[Dataset records]
_ _ _

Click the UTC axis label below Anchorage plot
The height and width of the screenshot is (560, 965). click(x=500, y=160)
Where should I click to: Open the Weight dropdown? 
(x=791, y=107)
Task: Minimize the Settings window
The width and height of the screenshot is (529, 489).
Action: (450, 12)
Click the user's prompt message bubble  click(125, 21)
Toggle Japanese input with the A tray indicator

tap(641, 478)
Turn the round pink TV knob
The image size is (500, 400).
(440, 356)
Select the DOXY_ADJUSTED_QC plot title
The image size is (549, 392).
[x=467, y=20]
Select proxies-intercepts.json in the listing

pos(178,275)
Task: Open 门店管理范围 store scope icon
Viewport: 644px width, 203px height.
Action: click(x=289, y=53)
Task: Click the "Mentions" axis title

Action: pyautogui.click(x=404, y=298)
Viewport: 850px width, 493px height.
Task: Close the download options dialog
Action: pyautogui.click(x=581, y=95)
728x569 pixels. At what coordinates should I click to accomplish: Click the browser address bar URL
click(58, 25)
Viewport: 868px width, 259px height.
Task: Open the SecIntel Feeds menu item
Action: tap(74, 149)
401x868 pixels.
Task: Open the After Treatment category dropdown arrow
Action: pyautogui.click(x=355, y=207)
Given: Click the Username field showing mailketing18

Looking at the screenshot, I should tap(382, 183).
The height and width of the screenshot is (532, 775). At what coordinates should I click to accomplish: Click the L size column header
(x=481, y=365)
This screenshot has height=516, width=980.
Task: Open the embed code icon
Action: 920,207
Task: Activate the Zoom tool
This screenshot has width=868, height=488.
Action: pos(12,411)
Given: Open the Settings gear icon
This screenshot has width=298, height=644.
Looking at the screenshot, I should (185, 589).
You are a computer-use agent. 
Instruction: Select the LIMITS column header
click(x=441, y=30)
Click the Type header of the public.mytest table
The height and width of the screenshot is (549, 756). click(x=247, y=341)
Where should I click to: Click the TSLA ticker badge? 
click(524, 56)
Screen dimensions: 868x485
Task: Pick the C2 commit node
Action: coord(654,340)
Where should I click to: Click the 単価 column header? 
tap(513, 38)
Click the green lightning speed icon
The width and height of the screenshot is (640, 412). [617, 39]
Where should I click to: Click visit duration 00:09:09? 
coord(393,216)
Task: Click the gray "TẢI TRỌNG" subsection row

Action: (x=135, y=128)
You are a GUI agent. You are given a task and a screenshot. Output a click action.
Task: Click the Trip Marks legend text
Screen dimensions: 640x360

_ _ _

[What the task asks]
All entries should be given again precisely as they appear above.

[Task answer]
Click the UTC axis label below Anchorage plot
The height and width of the screenshot is (560, 965). click(x=500, y=160)
Where should I click to: Open the Weight dropdown? 
(x=791, y=107)
Task: Minimize the Settings window
The width and height of the screenshot is (529, 489).
Action: (450, 12)
Click the user's prompt message bubble  click(125, 21)
Toggle Japanese input with the A tray indicator

tap(641, 478)
Turn the round pink TV knob
The image size is (500, 400).
(440, 356)
Select the DOXY_ADJUSTED_QC plot title
The image size is (549, 392).
[x=467, y=20]
Select proxies-intercepts.json in the listing

pos(178,275)
Task: Open 门店管理范围 store scope icon
Viewport: 644px width, 203px height.
Action: click(x=289, y=53)
Task: Click the "Mentions" axis title

Action: pyautogui.click(x=404, y=298)
Viewport: 850px width, 493px height.
Task: Close the download options dialog
Action: pyautogui.click(x=581, y=95)
728x569 pixels. At what coordinates should I click to accomplish: Click the browser address bar URL
click(58, 25)
Viewport: 868px width, 259px height.
Task: Open the SecIntel Feeds menu item
Action: tap(74, 149)
401x868 pixels.
Task: Open the After Treatment category dropdown arrow
Action: pyautogui.click(x=355, y=207)
Given: Click the Username field showing mailketing18

Looking at the screenshot, I should tap(382, 183).
The height and width of the screenshot is (532, 775). At what coordinates should I click to accomplish: Click the L size column header
(x=481, y=365)
This screenshot has height=516, width=980.
Task: Open the embed code icon
Action: 920,207
Task: Activate the Zoom tool
This screenshot has width=868, height=488.
Action: pos(12,411)
Given: Open the Settings gear icon
This screenshot has width=298, height=644.
Looking at the screenshot, I should (185, 589).
You are a computer-use agent. 
Instruction: Select the LIMITS column header
click(x=441, y=30)
Click the Type header of the public.mytest table
The height and width of the screenshot is (549, 756). click(x=247, y=341)
Where should I click to: Click the TSLA ticker badge? 
click(524, 56)
Screen dimensions: 868x485
Task: Pick the C2 commit node
Action: coord(654,340)
Where should I click to: Click the 単価 column header? 
tap(513, 38)
Click the green lightning speed icon
The width and height of the screenshot is (640, 412). [617, 39]
Where should I click to: Click visit duration 00:09:09? 
coord(393,216)
Task: Click the gray "TẢI TRỌNG" subsection row

Action: (x=135, y=128)
You are a GUI agent. You are given a task and a screenshot. Output a click action.
Task: Click the Trip Marks legend text
Screen dimensions: 640x360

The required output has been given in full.